- _TO-DO LIST_
[a] In the Vegas Stories campaign text, what tagline did the campaign use?
[b] Sum up the Vegas Stories campaign text in two sentences.
[c] From the Vegas Stories campaign text, write out the passage starting at "Shrouded in controversy" and ending at "than in 2002.".

- _PAGE_

▬▬▬▬▬▬▬▬▬▬

VEGAS STORIES CAMPAIGN

OVERVIEW

Between 2000 and 2002 the number of visitors to Las Vegas dipped from 35.8 million to 35 million. Analysts blamed the slump on the terrorist attacks of September 11, 2001, and the sprawl of Native-American-owned casinos across America, along with a sudden increase in jurisdictions allowing gambling. The Las Vegas Convention & Visitors Authority (LVCVA), whose primary duty was to market Southern Nevada as a premier destination for leisure and business travel, drew its funding from Nevada's room tax. In hopes of branding Las Vegas as a leisure destination for people craving indulgence and an escape from their humdrum lives, LVCVA released its "Vegas Stories" campaign in January 2003. It differed from past LVCVA campaigns that advertised Las Vegas's exquisite hotels, golf courses, and entertainment.

The $58 million campaign was originally scheduled for 20 months and featured the tagline "What happens here, stays here." After achieving considerable success it continued into 2005. Conceived by the ad agency R&R Partners, the campaign appeared across print, Internet, outdoor, and television mediums. Suggesting that people did not always want to disclose what they did in Las Vegas, the spots were based on true stories. Several commercials merely featured people, usually in their twenties or thirties, who were suspiciously vague about what they actually did during recent Las Vegas vacations. When asked about their trip, the travelers grew quickly uncomfortable and fabricated hardly cohesive stories. Some spots featured people completely reluctant to talk about their Las Vegas trip.

Shrouded in controversy almost from its conception, "Vegas Stories" commercials were banned from airing during the 2003 Super Bowl. Las Vegas businesses also voiced their difficulty in hiring out-of-state employees after the campaign's tagline boasted of Las Vegas's immoral side. Despite the discord, the campaign prompted Brandweek magazine to bestow R&R Partners with its Grand Marketer of the Year award. The campaign also helped reverse Las Vegas's visitor decline. In 2004 the city hosted 37.4 million visitors, which was 2.4 million more than in 2002.

HISTORICAL CONTEXT

The LVCVA advertising account had been handled by Las Vegas-based R&R Partners since 1981. Not only had R&R Partners helped Las Vegas become one of America's fastest-growing cities by the late 1990s, but it had also helped brand Las Vegas as a popular destination for art, musicals, and world-class cuisine. Erika Brandvik, PR manager at LVCVA, told PR Week US, "The fact is 15 years ago there were only two states where you could gamble, and now you can engage in some form of gambling in 48 of the 50 states. So just being a gaming destination isn't going to do it for people anymore."

▬▬▬▬▬▬▬▬▬▬

- _SUPPLIED DATA_
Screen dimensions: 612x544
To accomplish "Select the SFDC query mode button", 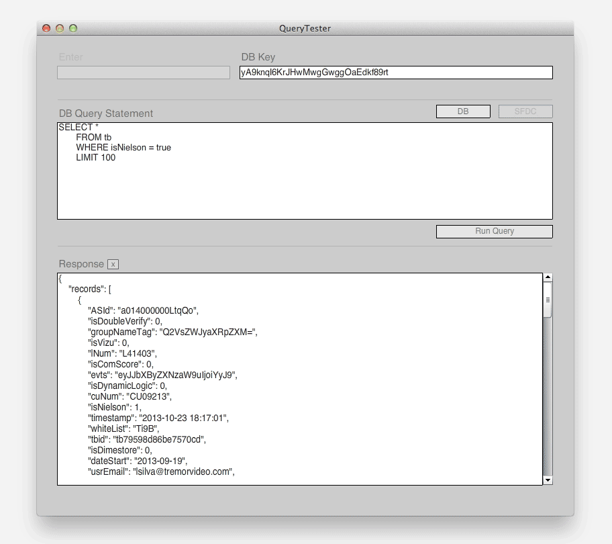I will coord(525,111).
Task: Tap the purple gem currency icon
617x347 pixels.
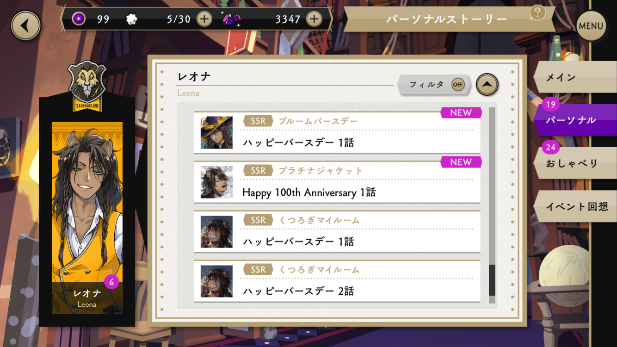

▬▬▬▬▬▬▬▬▬▬

- _RESPONSE LIST_
[a] "What happens here, stays here."

[b] After Las Vegas visitor numbers fell between 2000 and 2002, the LVCVA launched R&R Partners' "Vegas Stories" campaign in January 2003, which used the tagline "What happens here, stays here" and showed travelers being vague about their trips. Despite controversy, including a ban from the 2003 Super Bowl, the campaign won Brandweek's Grand Marketer of the Year award and helped raise visitors to 37.4 million in 2004.

[c]
Shrouded in controversy almost from its conception, "Vegas Stories" commercials were banned from airing during the 2003 Super Bowl. Las Vegas businesses also voiced their difficulty in hiring out-of-state employees after the campaign's tagline boasted of Las Vegas's immoral side. Despite the discord, the campaign prompted Brandweek magazine to bestow R&R Partners with its Grand Marketer of the Year award. The campaign also helped reverse Las Vegas's visitor decline. In 2004 the city hosted 37.4 million visitors, which was 2.4 million more than in 2002.